There are several forms of psoriasis, a chronic skin disorder that affects more than 6 million Americans. Typically, people have only one type at a time, but multiple types can occasionally flare up simultaneously, and some types can change form in response to certain triggers. Plaque psoriasis—characterized by raised red lesions topped by a silvery scale and found on the scalp, elbows, knees and lower back—is the most prevalent. Other forms of psoriasis include guttate (small red bumps), inverse (appearing in the armpits and groin area), pustular (with blisters), and erythrodermic (which covers large areas of the skin and requires immediate medical treatment). Approximately 10 percent to 30 percent of people with psoriasis can develop psoriatic arthritis, which causes stiffening and swelling in and around joints.
The cause: Psoriasis is an autoimmune disorder characterized by rapid overproduction of skin cells, explains Day. Stress is a likely contributor to flare-ups, but certain drugs—including Eskalith (lithium), which is used to treat manic depression; Inderal (propranolol), a blood pressure medication; and Indocin (indomethacin), a non-steroidal anti-inflammatory prescribed for arthritis—can aggravate the condition. Pregnancy worsens psoriasis in about 18 percent of cases; some studies show that it can also flare up with a vengeance within four months of delivery.
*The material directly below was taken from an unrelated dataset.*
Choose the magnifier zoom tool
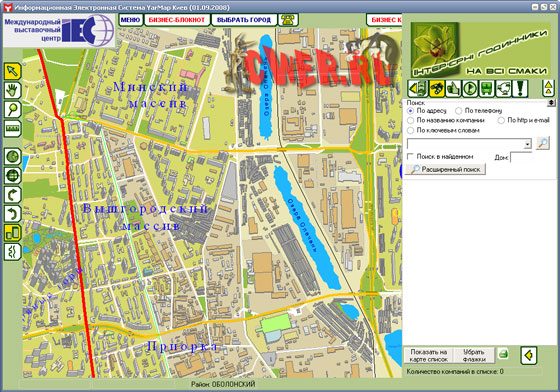The width and height of the screenshot is (560, 392). click(x=12, y=109)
The relief: While there's no cure, there are more available treatment options than ever.
1. Keep the affected areas clean. Psoriasis scales can harbor bacteria, says Bergfeld; choose a mild body wash. For shampoos, Bergfeld suggests using a tar-based product, such as Neutrogena T/Gel. Nizoral, an antidandruff shampoo now available without a prescription, may also provide scalp relief.
2. Consider a prescription-strength hydrocortisone cream. According to Bergfeld, over-the-counter hydrocortisone creams may provide relief for mild cases, but others may need extra protection.
3. Inquire about pharmaceuticals. "A class of drugs called biologics suppress the immune response—in a controlled way—that triggers the psoriasis," says Day. Two medications—Enbrel (etanercept) and Humira (adalimumab)—that were first used for rheumatoid arthritis are now prescribed to treat psoriasis.
4. Lower your stress levels by incorporating a daily relaxation regimen. According to the National Psoriasis Foundation (NPF), stress can trigger or aggravate psoriasis. Massage therapy, yoga, and meditation are all good anti-stress measures to try. Stress-relieving options are most effective when used in conjunction with more traditional therapies, according to the NPF.
5. Investigate hypnotherapy. A small (11 patients) randomized, controlled, pilot study from The Johns Hopkins School of Medicine found that hypnosis could be useful in moderating plaque psoriasis.
6. Try a mahonia-based topical treatment. Mahonia aquifolium, a berry that grows wild in Europe, was initially used as a folk remedy for inflammatory skin diseases, including psoriasis. A double-blind, placebo-controlled study published in the American Journal of Therapeuticals tested the efficacy of Relieva, a topical cream laced with a proprietary mahonia extract; the cream provided significant relief to patients with mild to moderate plaque psoriasis, with few side effects.
7. Seek out herbal solutions. Si Wu Tang or Tao Hong Si Wu Tang (6-10 grams daily) are two TCM formulas often prescribed for psoriasis, says Ding. Consult an NCCAOM-certified specialist for the correct dose.